-- Data extracts --
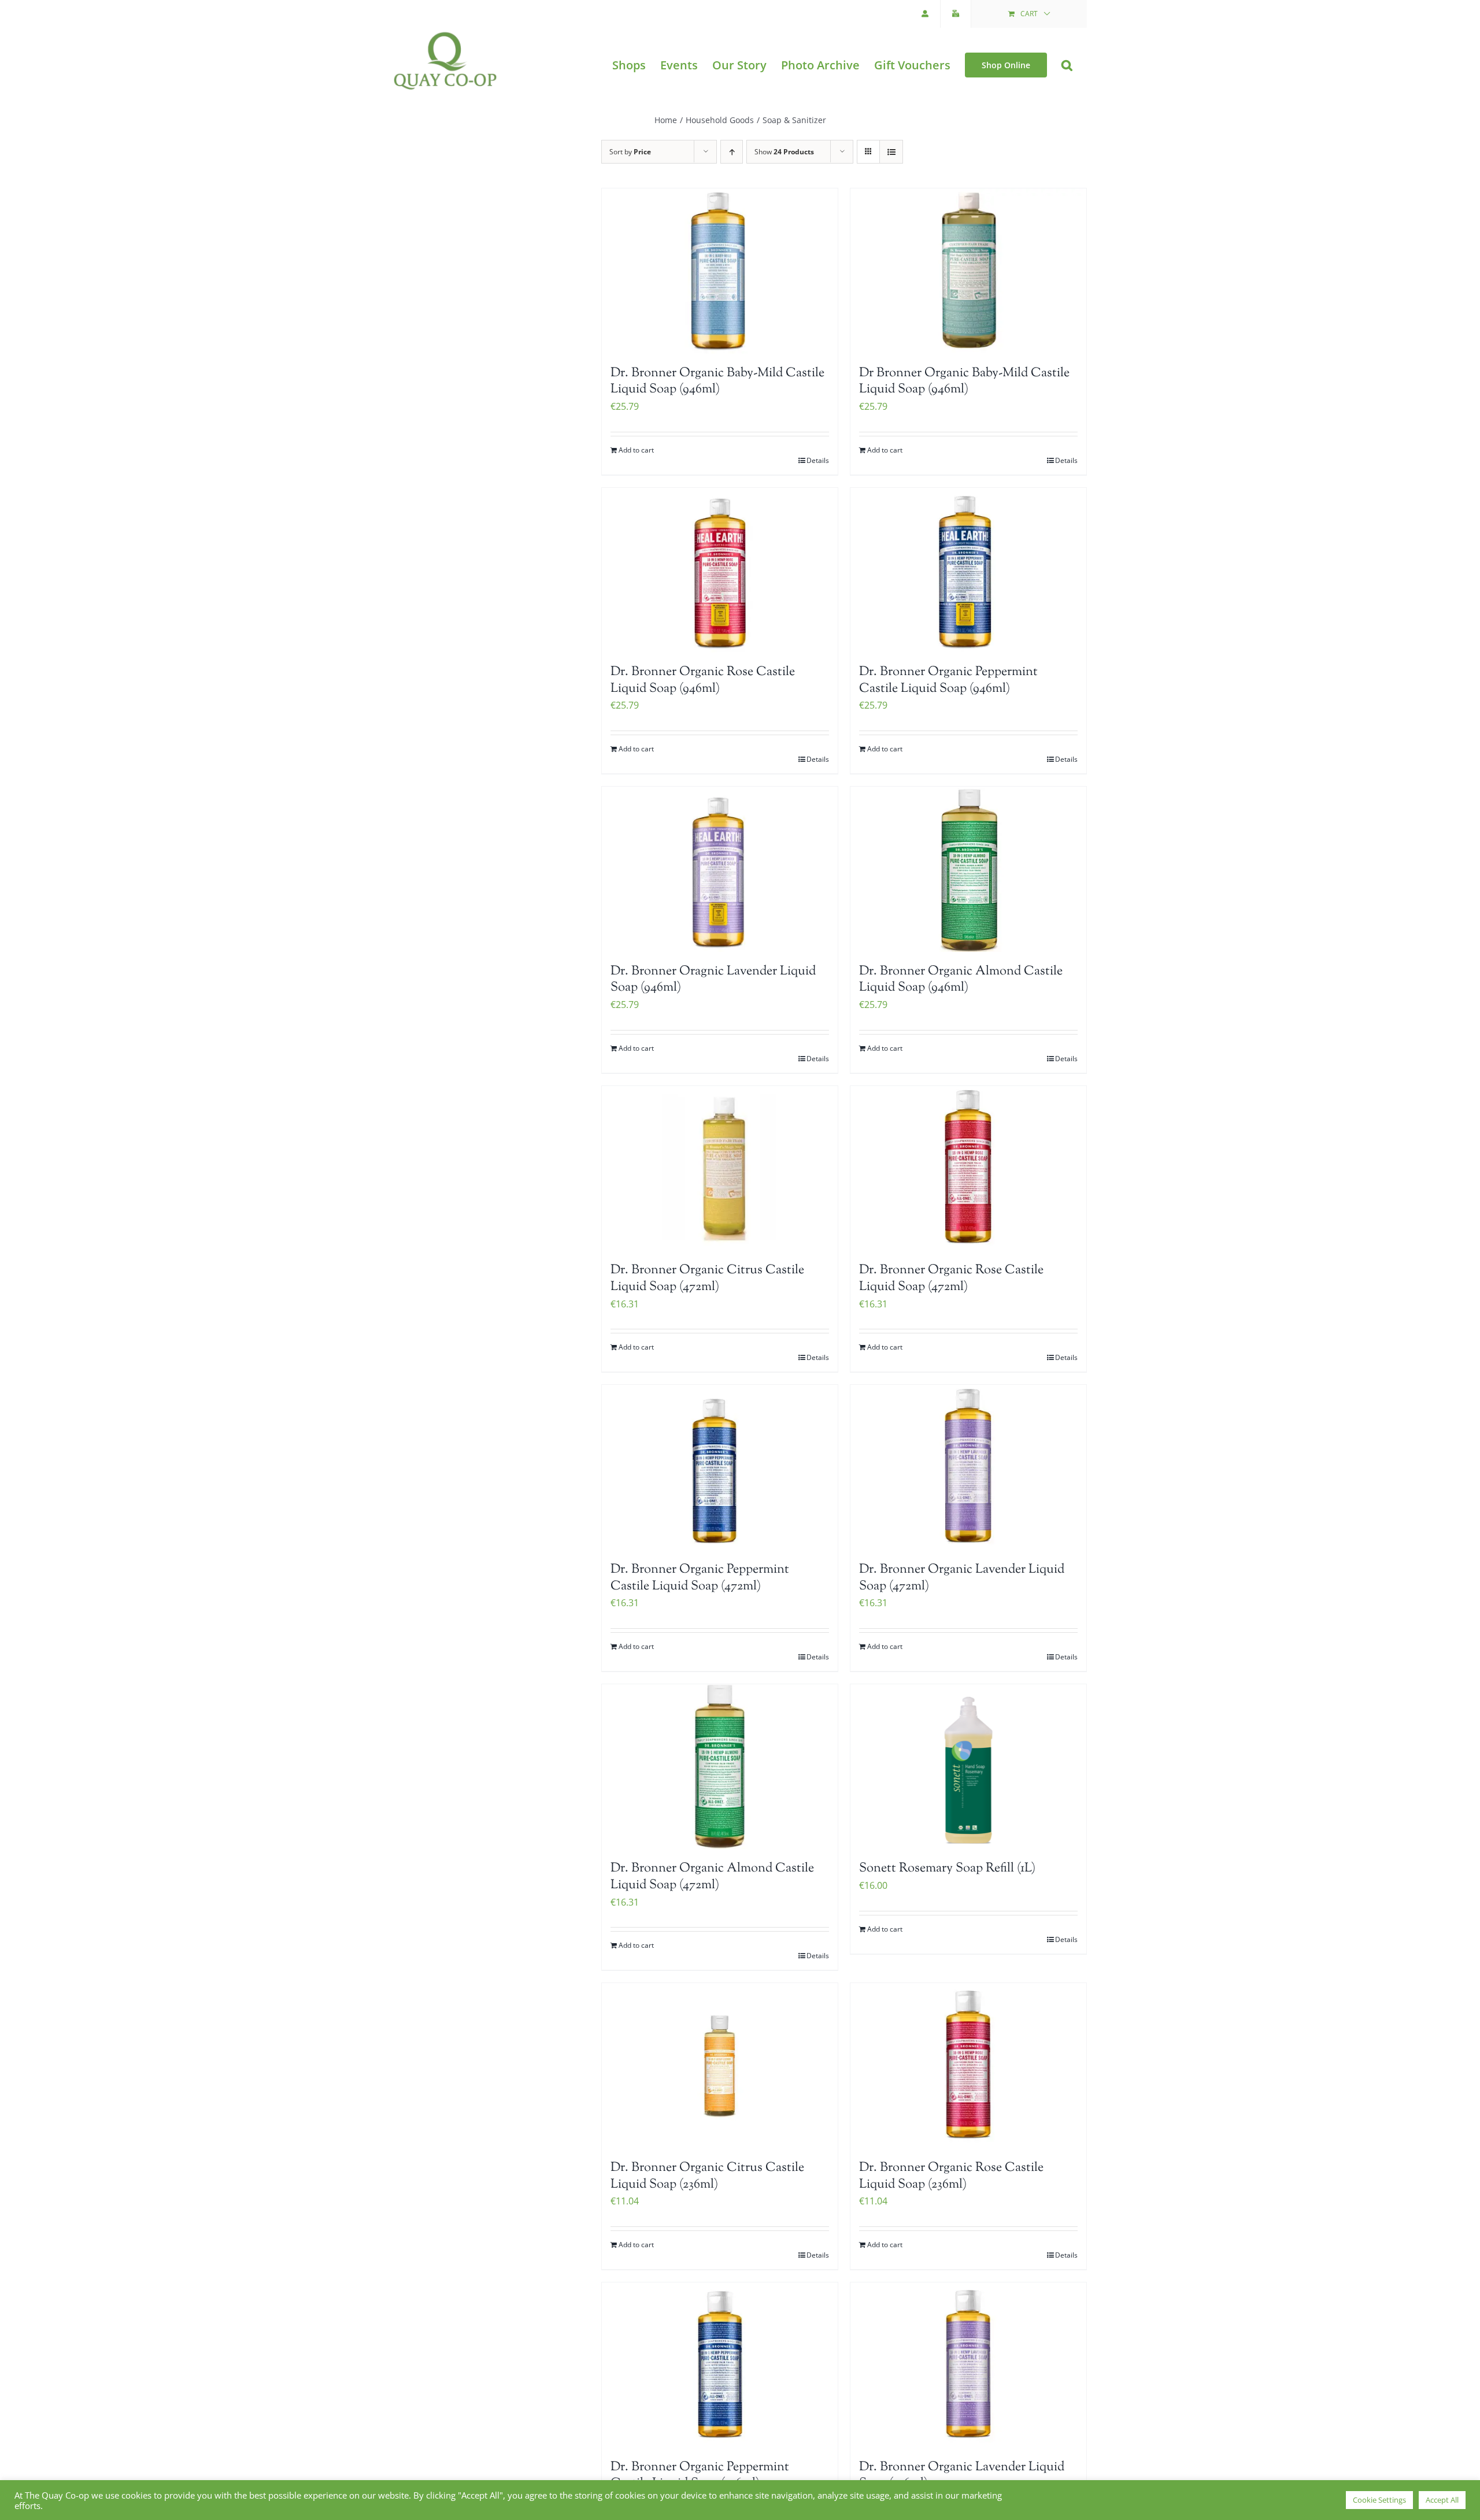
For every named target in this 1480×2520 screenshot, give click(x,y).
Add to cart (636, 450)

...

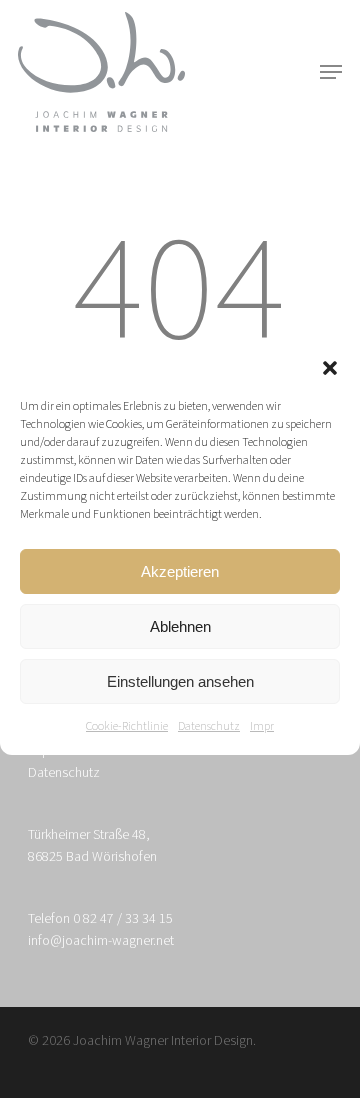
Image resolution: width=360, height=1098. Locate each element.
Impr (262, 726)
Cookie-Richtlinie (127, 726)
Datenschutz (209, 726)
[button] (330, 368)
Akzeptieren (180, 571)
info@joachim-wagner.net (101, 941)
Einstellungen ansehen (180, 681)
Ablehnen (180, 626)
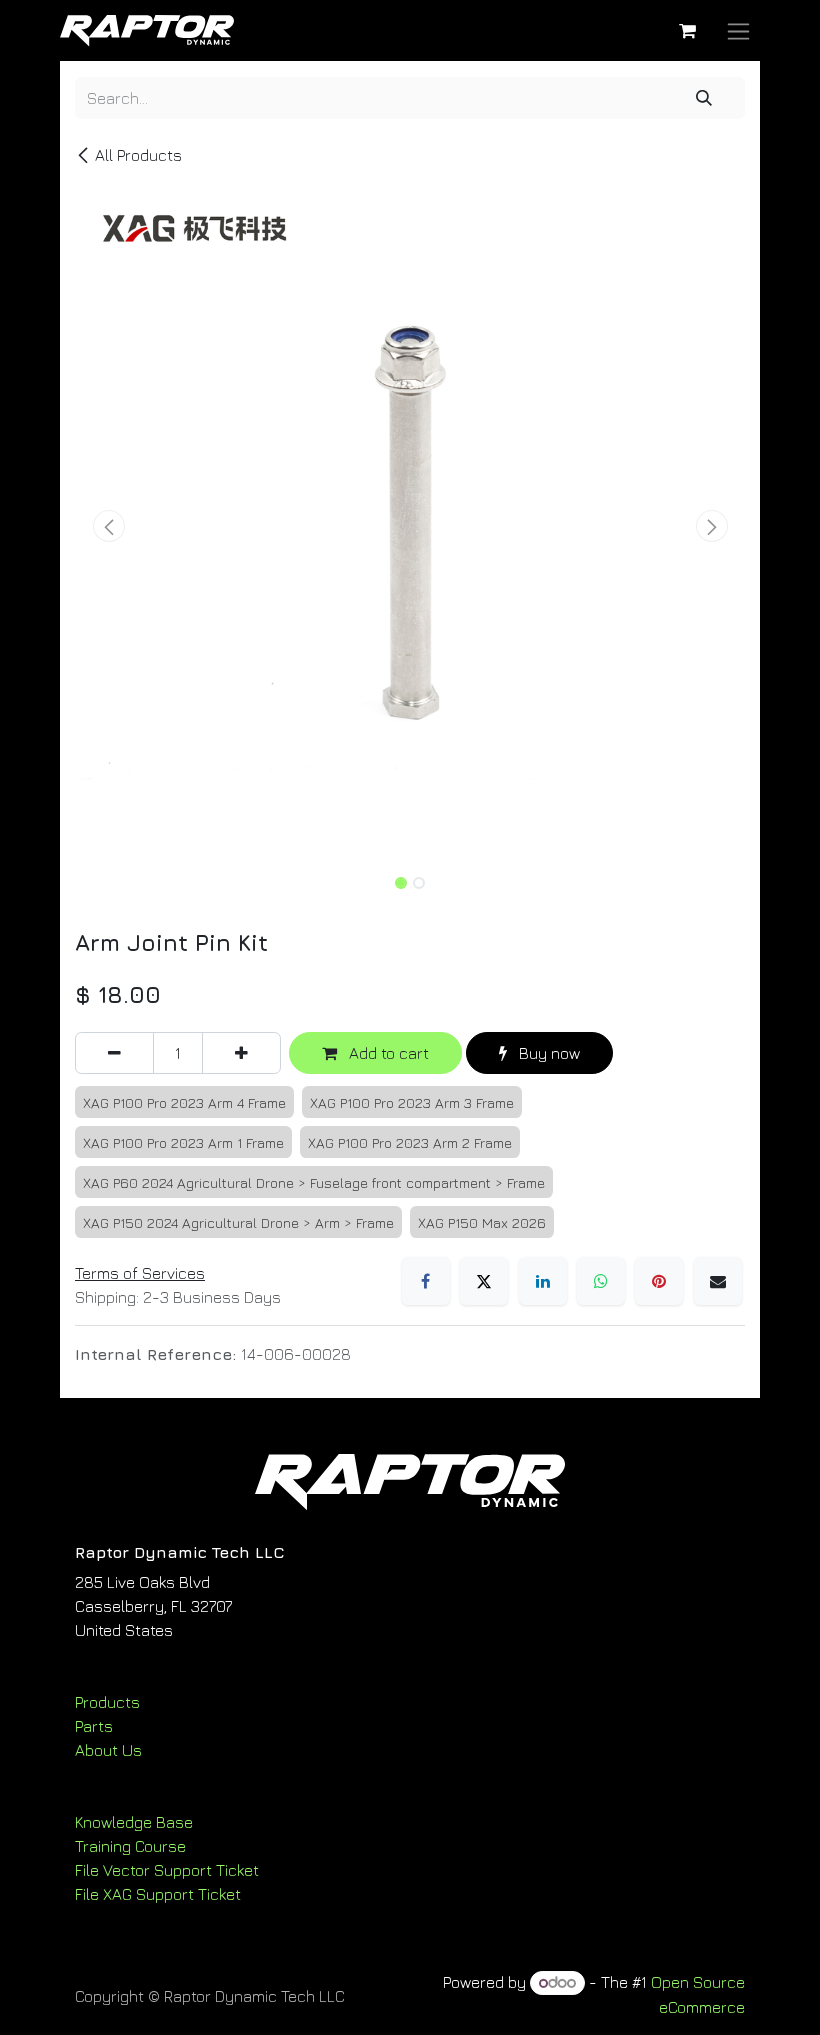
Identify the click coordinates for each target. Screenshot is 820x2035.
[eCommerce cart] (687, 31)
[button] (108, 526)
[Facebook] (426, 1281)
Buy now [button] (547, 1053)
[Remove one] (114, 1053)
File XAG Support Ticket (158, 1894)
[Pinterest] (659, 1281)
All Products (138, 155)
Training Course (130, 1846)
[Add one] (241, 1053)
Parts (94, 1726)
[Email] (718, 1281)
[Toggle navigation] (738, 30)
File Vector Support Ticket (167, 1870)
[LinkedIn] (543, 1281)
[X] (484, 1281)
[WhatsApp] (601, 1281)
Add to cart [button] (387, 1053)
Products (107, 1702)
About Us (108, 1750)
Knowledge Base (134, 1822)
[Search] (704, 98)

---

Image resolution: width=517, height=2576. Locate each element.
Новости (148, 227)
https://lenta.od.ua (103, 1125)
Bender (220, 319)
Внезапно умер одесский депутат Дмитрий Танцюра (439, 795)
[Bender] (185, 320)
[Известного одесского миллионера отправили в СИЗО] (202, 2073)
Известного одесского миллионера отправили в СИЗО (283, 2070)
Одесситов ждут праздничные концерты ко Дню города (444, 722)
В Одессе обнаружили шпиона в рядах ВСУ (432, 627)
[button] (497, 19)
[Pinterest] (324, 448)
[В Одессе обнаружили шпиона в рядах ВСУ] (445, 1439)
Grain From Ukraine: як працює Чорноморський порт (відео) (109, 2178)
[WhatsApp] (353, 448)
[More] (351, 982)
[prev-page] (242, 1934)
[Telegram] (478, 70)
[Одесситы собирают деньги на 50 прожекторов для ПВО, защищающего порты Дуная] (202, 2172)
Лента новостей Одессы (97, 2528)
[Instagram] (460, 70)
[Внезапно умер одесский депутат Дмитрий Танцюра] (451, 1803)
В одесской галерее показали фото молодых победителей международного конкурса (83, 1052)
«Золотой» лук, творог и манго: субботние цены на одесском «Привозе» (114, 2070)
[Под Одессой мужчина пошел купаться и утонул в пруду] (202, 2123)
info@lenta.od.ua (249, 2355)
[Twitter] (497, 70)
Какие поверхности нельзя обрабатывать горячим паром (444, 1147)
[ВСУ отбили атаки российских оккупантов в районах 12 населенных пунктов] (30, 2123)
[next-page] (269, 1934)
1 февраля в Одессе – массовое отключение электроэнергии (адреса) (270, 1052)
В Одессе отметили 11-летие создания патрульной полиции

-- What is expected --
The expected answer is an exact copy of the lines above, beginning at the line with "[ВСУ отбили атаки" and ending at the line with "В Одессе отметили", with both ends in.

-- Your solution --
[ВСУ отбили атаки российских оккупантов в районах 12 населенных пунктов] (30, 2123)
[next-page] (269, 1934)
1 февраля в Одессе – массовое отключение электроэнергии (адреса) (270, 1052)
В Одессе отметили 11-летие создания патрульной полиции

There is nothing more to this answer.